The problem with this amendment is that by defaulting its interpretation to the U.S. Supreme Court, it renders that section of the state constitution nothing more than nice but powerless words on paper. It removes all decisions regarding search and seizure from the discretion of our state courts.
At present, we already have -- at minimum -- the full protection of the U.S. Supreme Court. No state court in the nation may legally construe civil liberties less strictly than do the federal courts. However, they can, and often do, construe them more strictly. Thus, by defaulting any portion of our state's Declaration of Rights solely to federal discretion, Pennsylvania citizens would lose a level of protection, and leave themselves vulnerable to the unknown politics of U.S. Supreme Court appointees yet to be nominated.
The driving forces behind this legislation were the Republican Party and the Pennsylvania District Attorneys Association. Following recent revelations of police abuses involving evidence-planting and false testimony, that resulted in the overturning of dozens of convictions, the state law enforcement community argued that state courts were far too restrictive. They pointed to a history of federal courts often looking the other way when police and federal agents play fast and loose, and decided convictions would be much easier to obtain if they could erase 220 years of strict state precedents.
Using a tactic that had served them well in getting similar amendments enacted in the past, Republicans in the General Assembly conspired to allow the legislation to languish unnoticed for months, then to pass it quickly and almost secretly, to be put on the ballot for voter approval before an organized opposition movement could form. District Attorneys circulated horror-stories of criminals getting off on "technicalities," that could be used in their campaign to have Pennsylvanians vote away their civil rights.
Fortunately, a coalition of strange bedfellows took last minute action to stall the legislation. Almost simultaneously the American Civil Liberties Union, The National Rifle Association, Gun Owners of America, and virtually every Pennsylvania sportsmen's organization utilized their grassroots networks to undertake a last-minute campaign to stall the fast- moving legislation. Coming up for a quick vote in the House of Representatives on June 25, the bill instead was recommitted to the Judiciary Committee by a vote of 112 - 90.

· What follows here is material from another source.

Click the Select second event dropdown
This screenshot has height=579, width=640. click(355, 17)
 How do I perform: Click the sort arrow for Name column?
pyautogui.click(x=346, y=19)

Every Bucks County Republican State Representative voted to move forward with the amendment. Both of Bucks County's Democratic State Representatives voted against such action. As the momentum of resistance to the idea increased across the state, Republican attempts to bring it back to the floor before summer recess failed.
Pennsylvanians who think the principles expounded by Benjamin Franklin in 1776 -- and reaffirmed in our state constitutions in 1790, 1838, 1874 and 1968 -- have served us well, have been granted a reprieve from a subtle but serious loss of their civil rights. The reprieve may be brief. We have been warned, and it is not too early for us to broaden our base of defense against another such onslaught. With the increase in the use of dynamic entry and military assault-style tactics by paramilitary police troops against gun owners in recent years, it is vital that law enforcement officials be held to the highest and strictest procedural standards, and not be given an additional incentives to adopt Gestapo tactics.
(Andy Barniskis is Chairman of the Legislative Committee of the Bucks County Sportsmen's Coalition, a GOA allied group)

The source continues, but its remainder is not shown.